[[ Entries provided open ]]
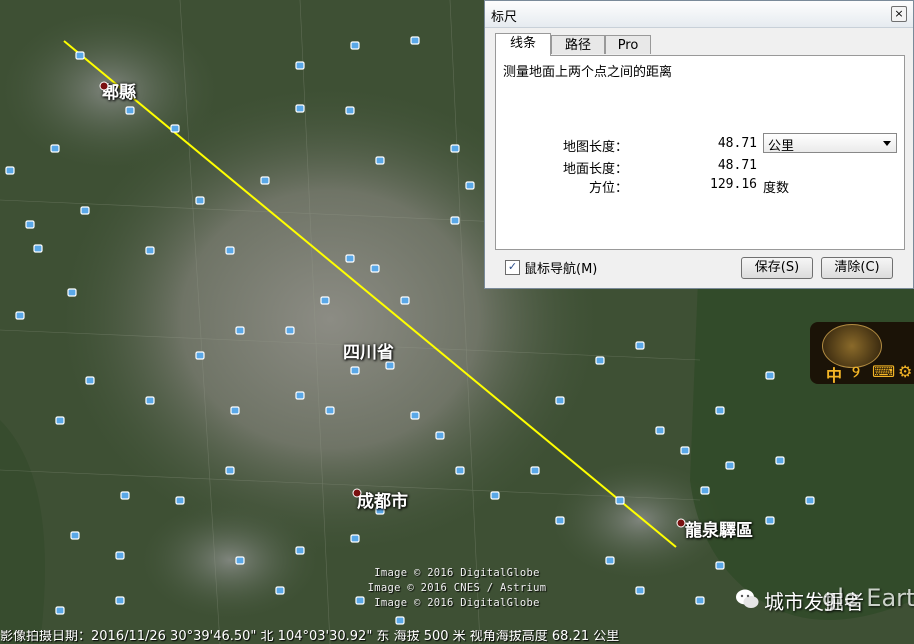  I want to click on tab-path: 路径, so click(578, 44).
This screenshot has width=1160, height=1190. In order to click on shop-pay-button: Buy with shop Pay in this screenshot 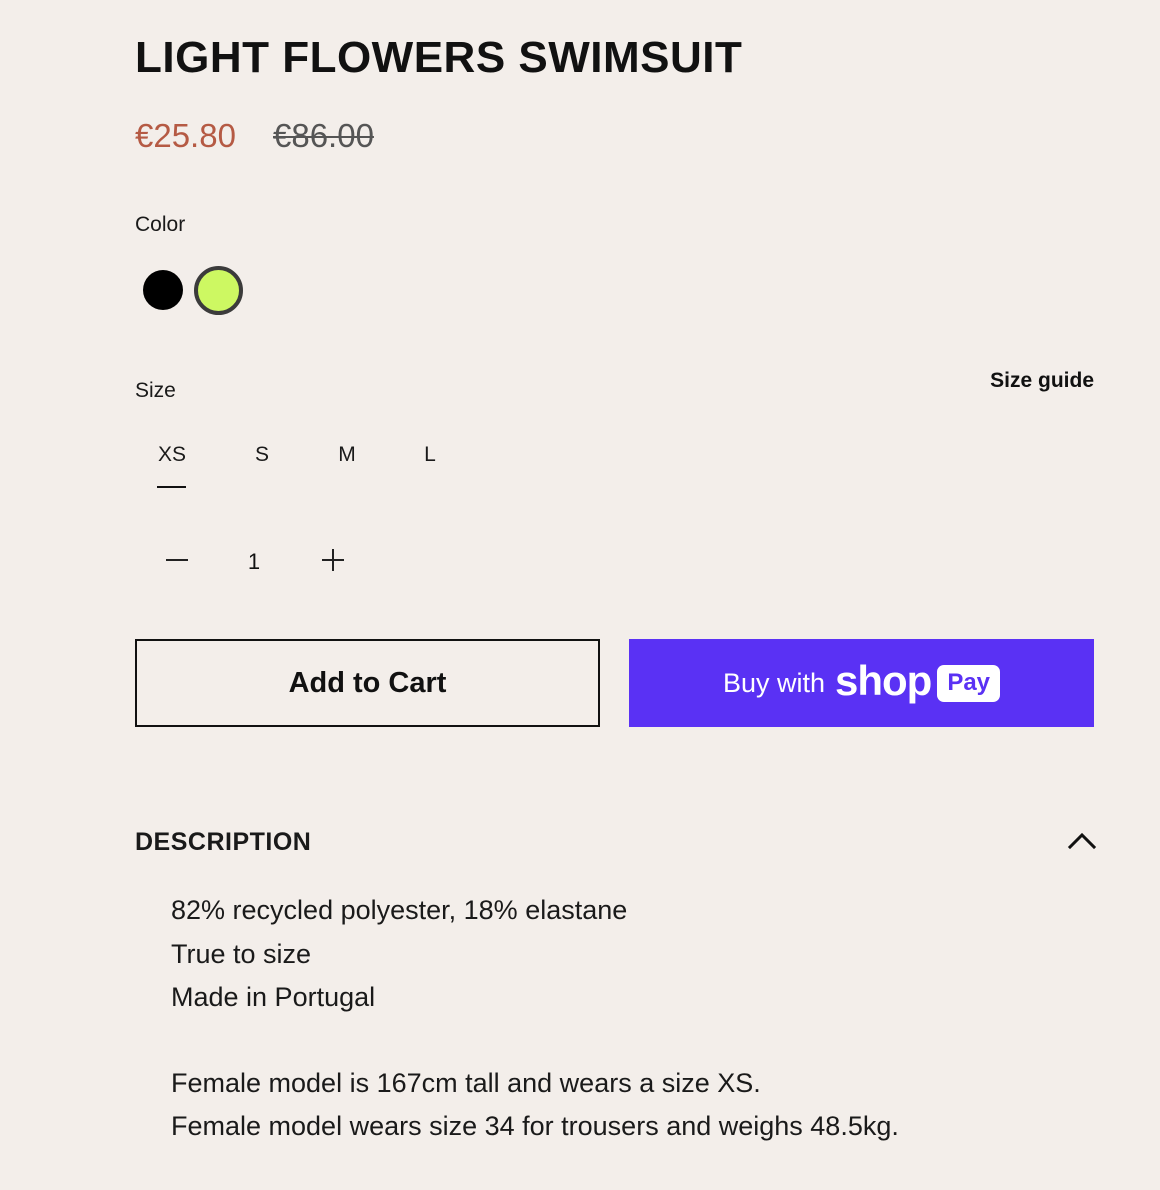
[[ Entries provided closed ]]
[[ Entries provided open ]]
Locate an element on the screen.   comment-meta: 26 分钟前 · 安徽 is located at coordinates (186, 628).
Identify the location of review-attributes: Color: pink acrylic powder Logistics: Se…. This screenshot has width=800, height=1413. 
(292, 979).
[[ Entries provided closed ]]
Directions | Please transcribe the entries word for word, starting with the line that contains "I want to click" and going on through the line that contains "This screenshot has width=1160, height=1190.", and leave the pictures out of your answer.

Answer for this exercise |
  I want to click on tab-path: 路径, so click(578, 44).
This screenshot has width=1160, height=1190. In order to click on shop-pay-button: Buy with shop Pay in this screenshot 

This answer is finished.